Quarterback sneak
Q: The conservative Christian group Focus on the Family is sponsoring a pro-life ad, featuring football star Tim Tebow, during Sunday's Super Bowl. Should CBS show the ad? Should CBS allow other faith-based groups to buy Super Bowl ads promoting their beliefs on social issues? Is a major sporting event, or a TV ad campaign, an appropriate venue for discussing such vital and divisive culture-war issues like abortion?
The Focus on the Family anti-choice ad that will appear during this Sunday's Super Bowl will not be based on a reasoned discussion of the issues surrounding abortion, rather it will be an emotional appeal meant to equate a fetus with a fully-grown Heisman-trophy winner. We shall be manipulated to imagine a mother killing her beloved son Tim Tebow sometime in early 1987. It is the standard anti-choice sucker punch, and I regard it as utterly misguided if not actively dishonest.
Now we are faced with the question whether or not Focus on the Family should be allowed to run such an ad during one of the most sacred (i.e. profitable) yearly television events. The argument against allowing the ad is that abortion is a social issue and should therefore not intrude on the lives of fans. I guess we don't want to ruin a good football game with anything beyond beer, trucks and fast-food (party-on!).

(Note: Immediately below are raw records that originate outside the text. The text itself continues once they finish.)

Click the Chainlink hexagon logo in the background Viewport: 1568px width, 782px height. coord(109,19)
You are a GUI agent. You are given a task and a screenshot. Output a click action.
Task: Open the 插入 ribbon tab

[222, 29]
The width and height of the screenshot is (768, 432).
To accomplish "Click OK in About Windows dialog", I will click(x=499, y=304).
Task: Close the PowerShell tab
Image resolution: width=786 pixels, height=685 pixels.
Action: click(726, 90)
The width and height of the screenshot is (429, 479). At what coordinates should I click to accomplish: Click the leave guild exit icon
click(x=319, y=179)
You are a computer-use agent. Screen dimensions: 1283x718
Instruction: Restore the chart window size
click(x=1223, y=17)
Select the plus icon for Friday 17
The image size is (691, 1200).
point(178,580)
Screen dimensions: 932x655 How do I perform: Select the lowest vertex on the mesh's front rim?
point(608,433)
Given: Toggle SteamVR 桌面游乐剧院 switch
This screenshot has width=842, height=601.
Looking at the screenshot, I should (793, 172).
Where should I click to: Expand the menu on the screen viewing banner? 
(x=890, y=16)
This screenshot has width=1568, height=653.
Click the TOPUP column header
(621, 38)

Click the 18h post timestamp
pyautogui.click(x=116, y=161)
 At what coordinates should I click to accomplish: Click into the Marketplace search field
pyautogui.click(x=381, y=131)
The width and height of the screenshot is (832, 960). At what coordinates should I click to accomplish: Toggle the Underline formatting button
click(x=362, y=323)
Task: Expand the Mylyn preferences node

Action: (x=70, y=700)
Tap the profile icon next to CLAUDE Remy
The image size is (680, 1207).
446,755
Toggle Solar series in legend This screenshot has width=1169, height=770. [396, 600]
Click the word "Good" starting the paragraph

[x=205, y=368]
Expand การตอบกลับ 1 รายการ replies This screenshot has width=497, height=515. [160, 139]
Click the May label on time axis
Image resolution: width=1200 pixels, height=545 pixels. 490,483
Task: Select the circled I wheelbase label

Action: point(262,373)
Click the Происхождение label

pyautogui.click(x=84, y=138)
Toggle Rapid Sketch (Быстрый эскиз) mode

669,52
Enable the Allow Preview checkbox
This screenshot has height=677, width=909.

But why should social issues be banned? So far I've not heard a reasoned argument to convince me that efforts to raise awareness of social issues should not use tried-and-true methods to grab the television-twitter-web-numbed mind. Honestly, if an environmental group could gather enough steam to host a 30 second spot during the Super Bowl to raise awareness of global warming, I'd be PayPaling my way to help fund it and cheering them on.
So here I am hoist with my own petard of very atheist moral values based on reason (it can be such a bore at times). I am forced to question my initial inclination to ban the ad. My conclusion is not at all in line with my passionate belief in the right of a woman to choose what happens with her own body, at least where the fetus is too young to have a nervous system capable of suffering. However, I have to be consistent. I strongly object to the notion that religion should receive special privileges. I am adamantly opposed to granting religious organizations reduced government oversight, and I detest the 'hands-off-don't-pick-on-religion' mindset that seems to have paralyzed any reasoned discussion. I'd like to see these 'special privileges' end... but it cuts both ways. If I don't want religion to receive special privileges, I can't at the same time argue that they be denied the right to speak their mind (while spending about $2.5 million to do so).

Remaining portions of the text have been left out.